- INSTRUÇÕES DO EXERCÍCIO -
Resuma em duas frases o texto sobre a banda desenhada.

- TEXTO EXTRAÍDO -

Em baixo fica reproduzida a página inicial do texto de José Ruy  


Nota do blogger: A fim de facilitar a leitura, bastará clicar duas vezes sobre o texto, uma inicial para separar a imagem, a segunda sobre a lente que aparece em seguida (o mesmo que será necessário fazer para ver/ler a banda desenhada reproduzida antes).

"(...) Para o desenhador estrangeiro há um mercado aberto e próspero, sem quaisquer condicionantes. Através de agências para onde trabalham no seu país (...) essas agências promovem e negoceiam o trabalho dos desenhadores, fazendo os fotolitos e colocando a sua B.D. no próprio país e em todos os outros com quem mantêm relações comerciais (...)
(...) o material americano, belga, francês, italiano e até espanhol é comprado em Portugal por preços muito mais baratos do que o material nacional (...)
(...) No meu caso pessoal foi-me comprada uma história de B.D., "A Vida Romanceada de Gutenberg", em 1958, para França, e em 1979 fui convidado pelo Comité da Cruz Vermelha Internacional instalado em Genève, para fazer a História da Cruz Vermelha em banda desenhada, num álbum com 54 páginas, e um pequeno resumo em 4 páginas. Este último trabalho está a ser distribuído neste momento por 150 países (os que fazem parte da Liga da Cruz Vermelha) em 10 línguas, de que eu faço as legendas de 6 versões.  (...)"

- DADOS FORNECIDOS -
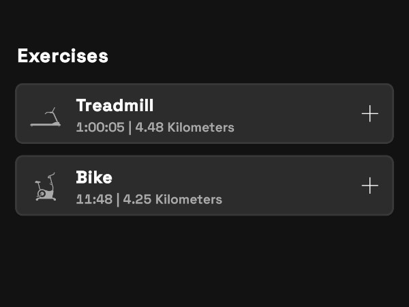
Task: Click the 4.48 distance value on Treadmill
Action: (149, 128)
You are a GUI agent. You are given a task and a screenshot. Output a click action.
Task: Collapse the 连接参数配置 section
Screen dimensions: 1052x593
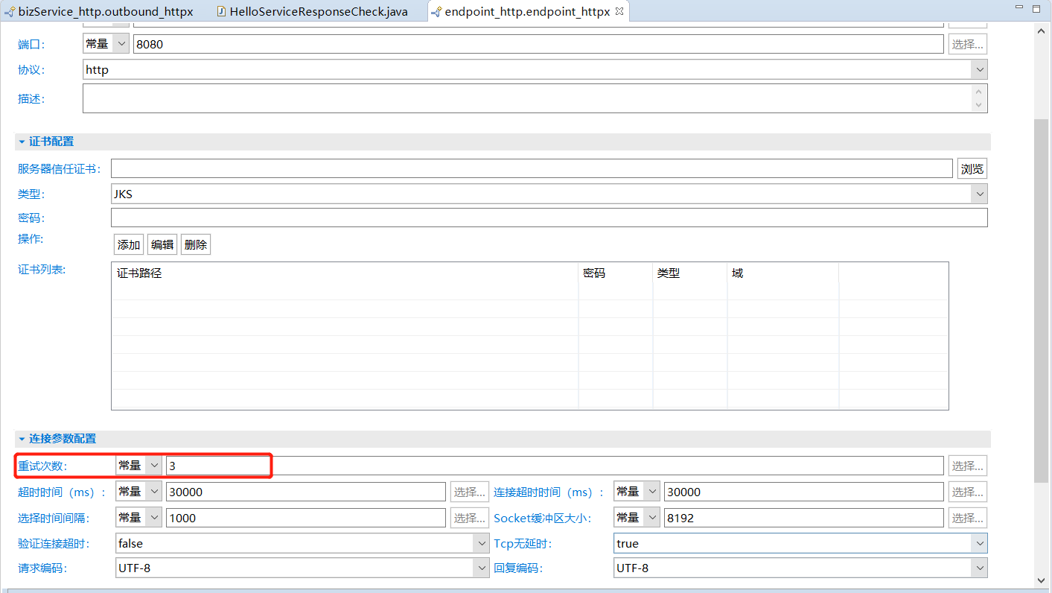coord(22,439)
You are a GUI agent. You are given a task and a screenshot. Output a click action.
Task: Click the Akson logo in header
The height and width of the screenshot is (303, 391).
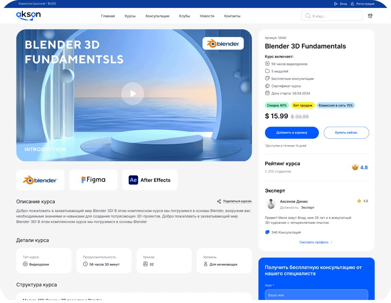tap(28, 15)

--

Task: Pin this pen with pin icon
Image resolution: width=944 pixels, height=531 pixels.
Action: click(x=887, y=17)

- RESPOSTA AO EXERCÍCIO -
Os desenhadores estrangeiros têm um mercado aberto e próspero graças a agências que promovem e negoceiam o seu trabalho, enquanto o material americano, belga, francês, italiano e espanhol é comprado em Portugal por preços muito mais baratos do que o nacional. José Ruy conta que uma história sua foi comprada para França em 1958 e que, em 1979, o Comité da Cruz Vermelha Internacional o convidou a fazer a História da Cruz Vermelha em banda desenhada, obra distribuída por 150 países em 10 línguas.